Fall is finally here — multi-colored leaves are crunching under stomping feet, a chill is in the air, pumpkin-flavored treats are on store shelves… and squished stink bugs are making things smelly.
Officially known as the brown marmorated stink bug, the unwelcome insect was first introduced to the United States more than a decade ago.
Although no one is quite sure how the insects, known as an agricultural pest in their native Asia, entered the country, one thing is certain: stink bugs stink.
In the U.S., the bug has become a serious fruit, vegetable and farm crop pest in the Mid-Atlantic region, and a stinky visitor to homes when seeking warmth as temperatures cool down in the fall.
The bugs become more obvious in the fall as they seek shelter for the winter. Squishing them releases the bug’s unpleasant scent- so it’s not recommended.
Though there are many homegrown suggested remedies available online for removing the bugs, some jobs (especially really smelly ones) are best left to professionals.

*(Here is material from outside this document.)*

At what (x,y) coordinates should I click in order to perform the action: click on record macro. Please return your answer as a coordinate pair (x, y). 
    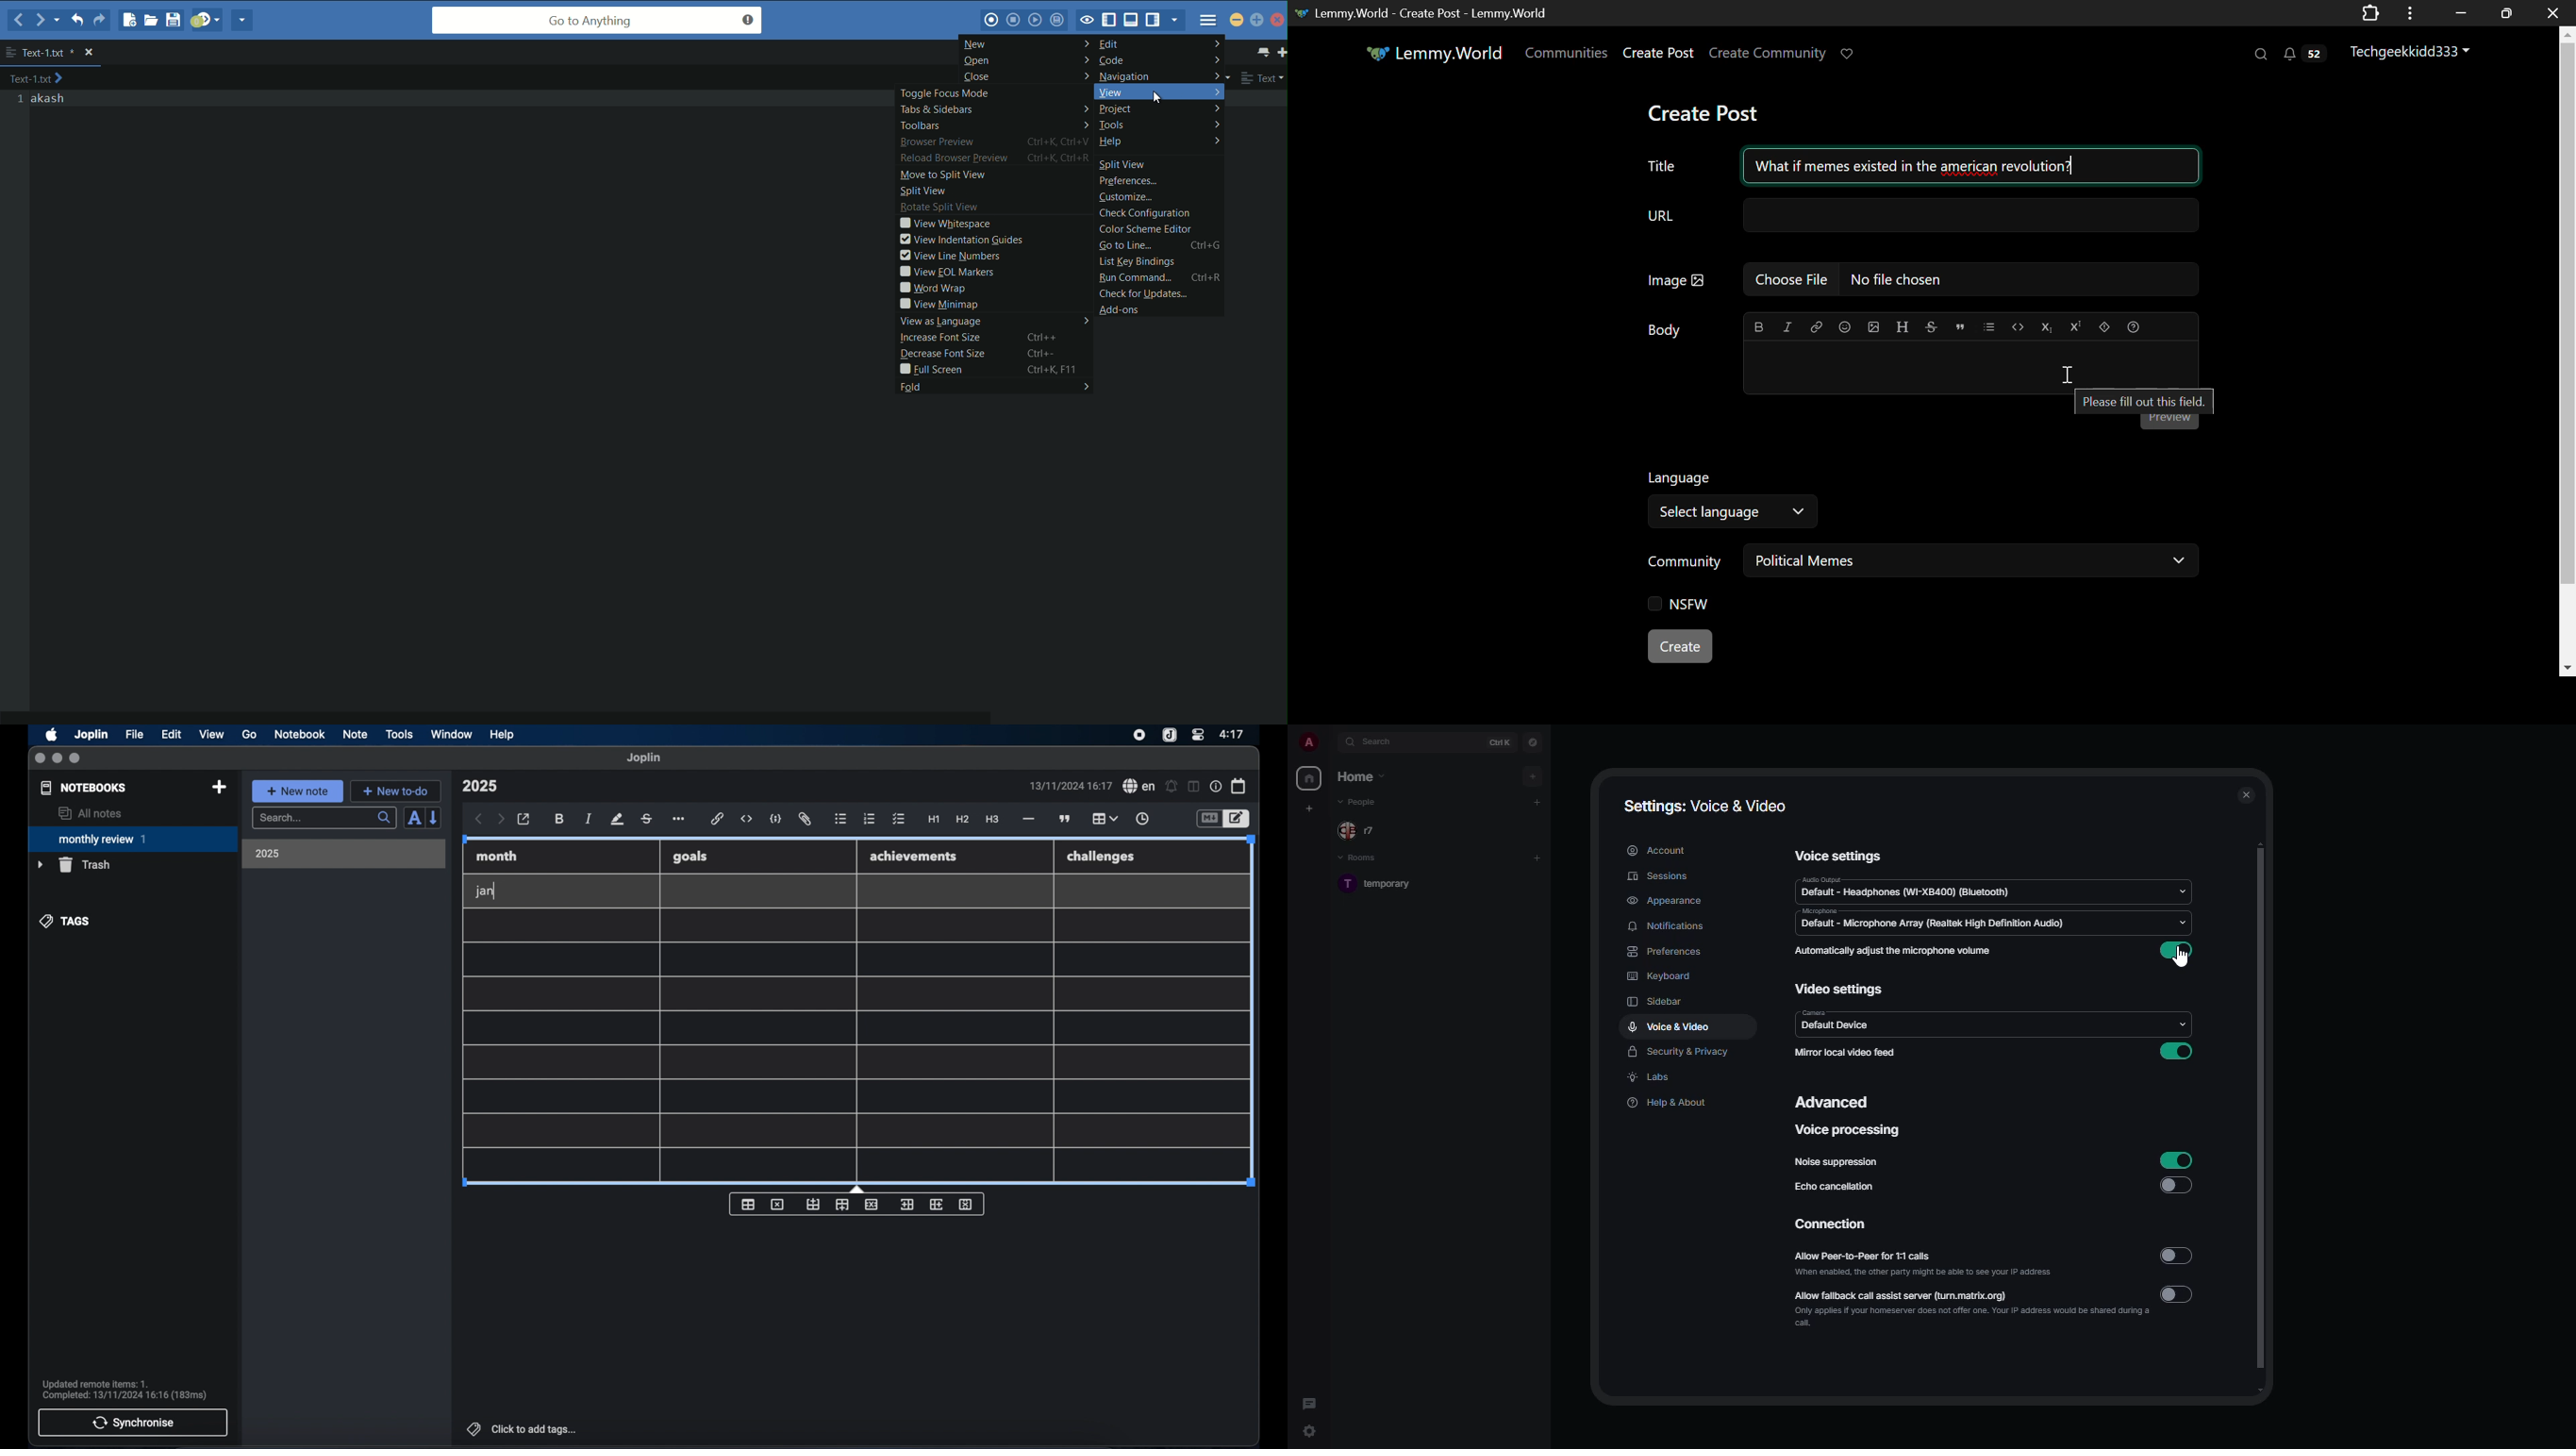
    Looking at the image, I should click on (991, 20).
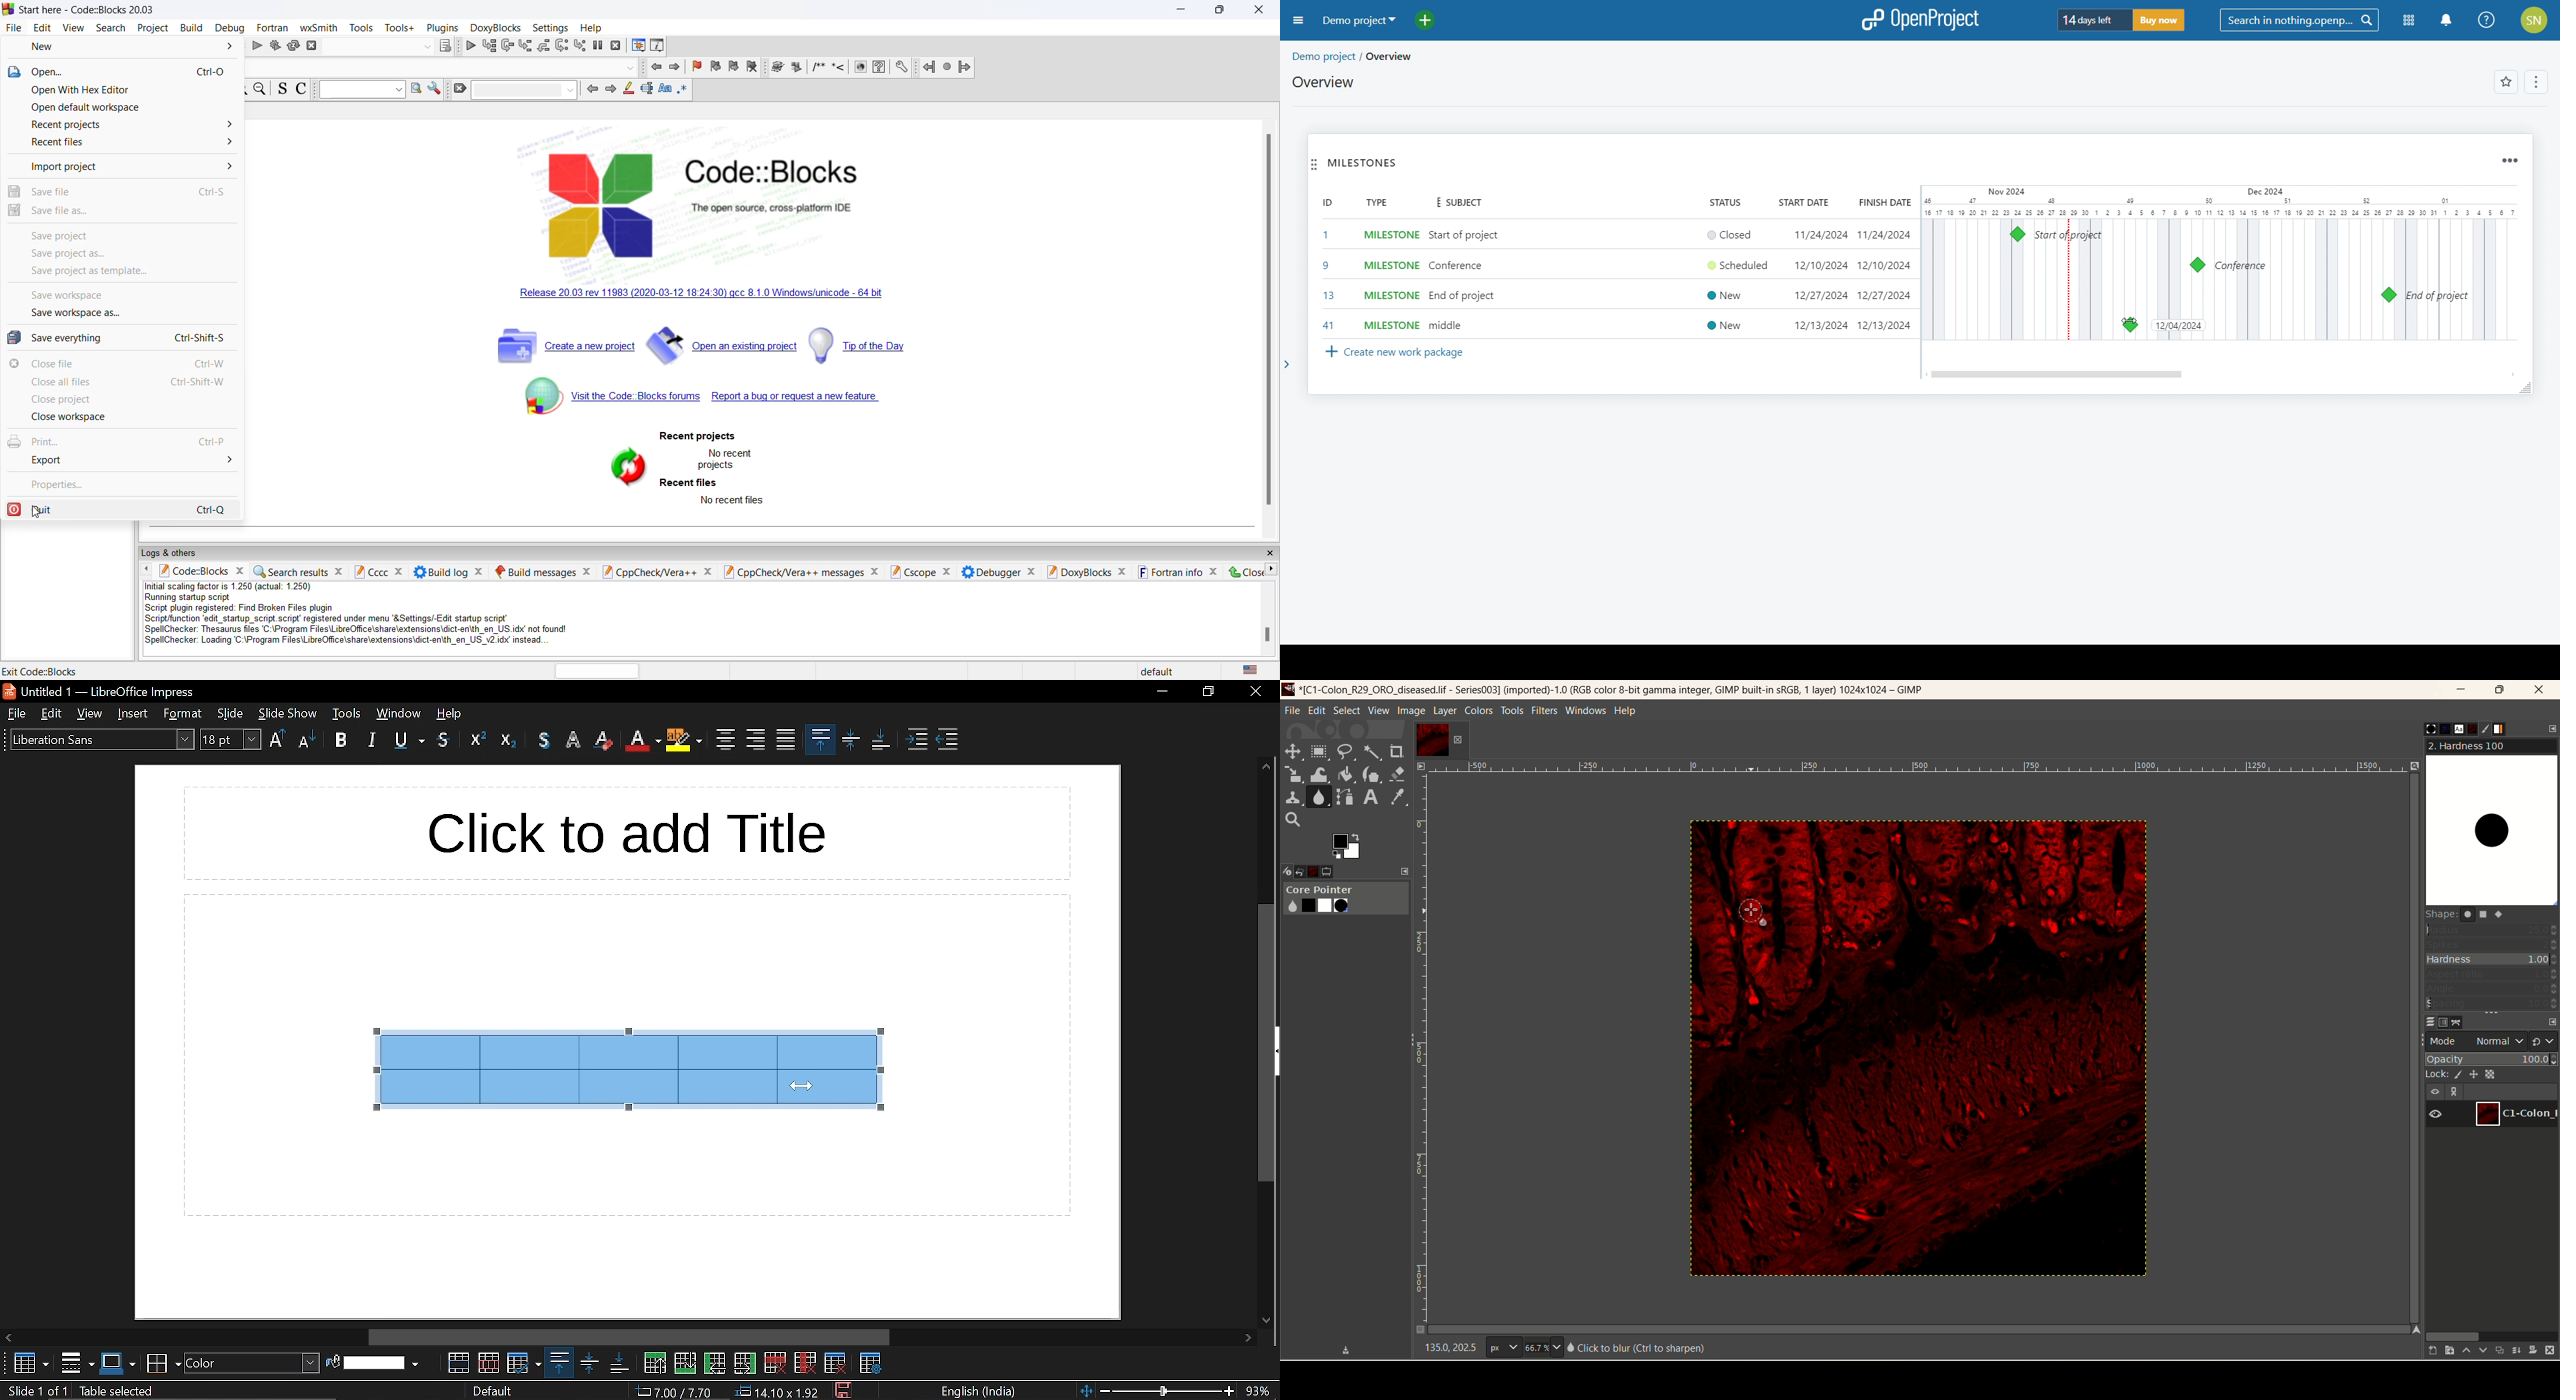  Describe the element at coordinates (182, 714) in the screenshot. I see `style` at that location.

Here are a few tips for avoiding the pests:
Inspect the outside of homes
Check doors and windows for cracks, torn screens and loose caulking. Seal gaps with caulk, and use weather stripping on doors. Use screens to protect vents in attics and crawl spaces.
Check the yard
Firewood, boxes and clutter left in the yard can provide a home for overwintering stink bugs.
If they’re already inside
Contact a pest-control professional. Stink bugs don’t feed or reproduce once indoors, but if they’ve made it into open spaces in the walls, they are likely to reappear year after year. You may also attempt to catch them inside of a plastic baggie with a zip closure.
Vacuuming the bugs may seem like an easy way to avoid the stink that comes with squishing them, but the stink bug smell can linger in vacuums for months.
A mix of mint oil and water may be sprayed around entryways and hidden spots. It acts as a repellent.